[RECORDS PROVIDED — start]

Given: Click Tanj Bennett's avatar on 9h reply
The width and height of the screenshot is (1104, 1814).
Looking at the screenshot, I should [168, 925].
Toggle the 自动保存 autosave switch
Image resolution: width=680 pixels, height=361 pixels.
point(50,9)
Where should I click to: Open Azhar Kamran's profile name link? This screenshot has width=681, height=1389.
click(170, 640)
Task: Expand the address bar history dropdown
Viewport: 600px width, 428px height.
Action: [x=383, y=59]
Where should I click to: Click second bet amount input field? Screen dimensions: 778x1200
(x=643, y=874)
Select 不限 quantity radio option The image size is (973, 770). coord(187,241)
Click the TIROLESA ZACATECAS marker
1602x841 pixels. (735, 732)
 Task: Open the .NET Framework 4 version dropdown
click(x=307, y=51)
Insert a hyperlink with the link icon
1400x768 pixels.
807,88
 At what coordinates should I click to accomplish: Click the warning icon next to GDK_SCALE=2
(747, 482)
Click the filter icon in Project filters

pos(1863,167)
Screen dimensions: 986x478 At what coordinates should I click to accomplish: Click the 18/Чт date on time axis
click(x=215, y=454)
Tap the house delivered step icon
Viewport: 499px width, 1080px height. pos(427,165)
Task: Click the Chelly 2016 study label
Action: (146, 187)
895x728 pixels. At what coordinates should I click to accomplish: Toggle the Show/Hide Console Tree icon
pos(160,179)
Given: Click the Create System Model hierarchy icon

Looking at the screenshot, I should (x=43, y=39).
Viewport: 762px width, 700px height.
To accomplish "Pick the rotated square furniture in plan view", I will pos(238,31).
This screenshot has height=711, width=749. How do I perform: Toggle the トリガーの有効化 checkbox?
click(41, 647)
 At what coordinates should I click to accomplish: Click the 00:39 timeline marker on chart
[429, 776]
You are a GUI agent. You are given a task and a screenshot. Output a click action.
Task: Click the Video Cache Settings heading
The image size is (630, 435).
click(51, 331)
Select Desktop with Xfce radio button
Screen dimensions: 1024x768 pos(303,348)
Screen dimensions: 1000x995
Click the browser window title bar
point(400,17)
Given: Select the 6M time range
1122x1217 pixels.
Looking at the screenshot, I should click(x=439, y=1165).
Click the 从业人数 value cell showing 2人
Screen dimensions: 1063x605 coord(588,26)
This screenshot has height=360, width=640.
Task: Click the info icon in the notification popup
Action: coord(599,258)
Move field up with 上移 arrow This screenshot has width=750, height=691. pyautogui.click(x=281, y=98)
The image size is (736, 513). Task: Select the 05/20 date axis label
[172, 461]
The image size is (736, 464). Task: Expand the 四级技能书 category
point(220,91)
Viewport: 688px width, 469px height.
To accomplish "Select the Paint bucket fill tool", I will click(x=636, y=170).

[RECORDS PROVIDED — finish]

EXERCISE INSTRUCTIONS:
Output the whole listing exactly.

SOLVED EXERCISE:
Given: Click Tanj Bennett's avatar on 9h reply
The width and height of the screenshot is (1104, 1814).
Looking at the screenshot, I should [168, 925].
Toggle the 自动保存 autosave switch
Image resolution: width=680 pixels, height=361 pixels.
point(50,9)
Where should I click to: Open Azhar Kamran's profile name link? This screenshot has width=681, height=1389.
click(170, 640)
Task: Expand the address bar history dropdown
Viewport: 600px width, 428px height.
Action: [x=383, y=59]
Where should I click to: Click second bet amount input field? Screen dimensions: 778x1200
(x=643, y=874)
Select 不限 quantity radio option The image size is (973, 770). coord(187,241)
Click the TIROLESA ZACATECAS marker
1602x841 pixels. (735, 732)
 Task: Open the .NET Framework 4 version dropdown
click(x=307, y=51)
Insert a hyperlink with the link icon
1400x768 pixels.
807,88
 At what coordinates should I click to accomplish: Click the warning icon next to GDK_SCALE=2
(747, 482)
Click the filter icon in Project filters

pos(1863,167)
Screen dimensions: 986x478 At what coordinates should I click to accomplish: Click the 18/Чт date on time axis
click(x=215, y=454)
Tap the house delivered step icon
Viewport: 499px width, 1080px height. pos(427,165)
Task: Click the Chelly 2016 study label
Action: (146, 187)
895x728 pixels. At what coordinates should I click to accomplish: Toggle the Show/Hide Console Tree icon
pos(160,179)
Given: Click the Create System Model hierarchy icon

Looking at the screenshot, I should (x=43, y=39).
Viewport: 762px width, 700px height.
To accomplish "Pick the rotated square furniture in plan view", I will pos(238,31).
This screenshot has height=711, width=749. How do I perform: Toggle the トリガーの有効化 checkbox?
click(41, 647)
 At what coordinates should I click to accomplish: Click the 00:39 timeline marker on chart
[429, 776]
You are a GUI agent. You are given a task and a screenshot. Output a click action.
Task: Click the Video Cache Settings heading
The image size is (630, 435).
click(51, 331)
Select Desktop with Xfce radio button
Screen dimensions: 1024x768 pos(303,348)
Screen dimensions: 1000x995
Click the browser window title bar
point(400,17)
Given: Select the 6M time range
1122x1217 pixels.
Looking at the screenshot, I should click(x=439, y=1165).
Click the 从业人数 value cell showing 2人
Screen dimensions: 1063x605 coord(588,26)
This screenshot has height=360, width=640.
Task: Click the info icon in the notification popup
Action: coord(599,258)
Move field up with 上移 arrow This screenshot has width=750, height=691. pyautogui.click(x=281, y=98)
The image size is (736, 513). Task: Select the 05/20 date axis label
[172, 461]
The image size is (736, 464). Task: Expand the 四级技能书 category
point(220,91)
Viewport: 688px width, 469px height.
To accomplish "Select the Paint bucket fill tool", I will click(x=636, y=170).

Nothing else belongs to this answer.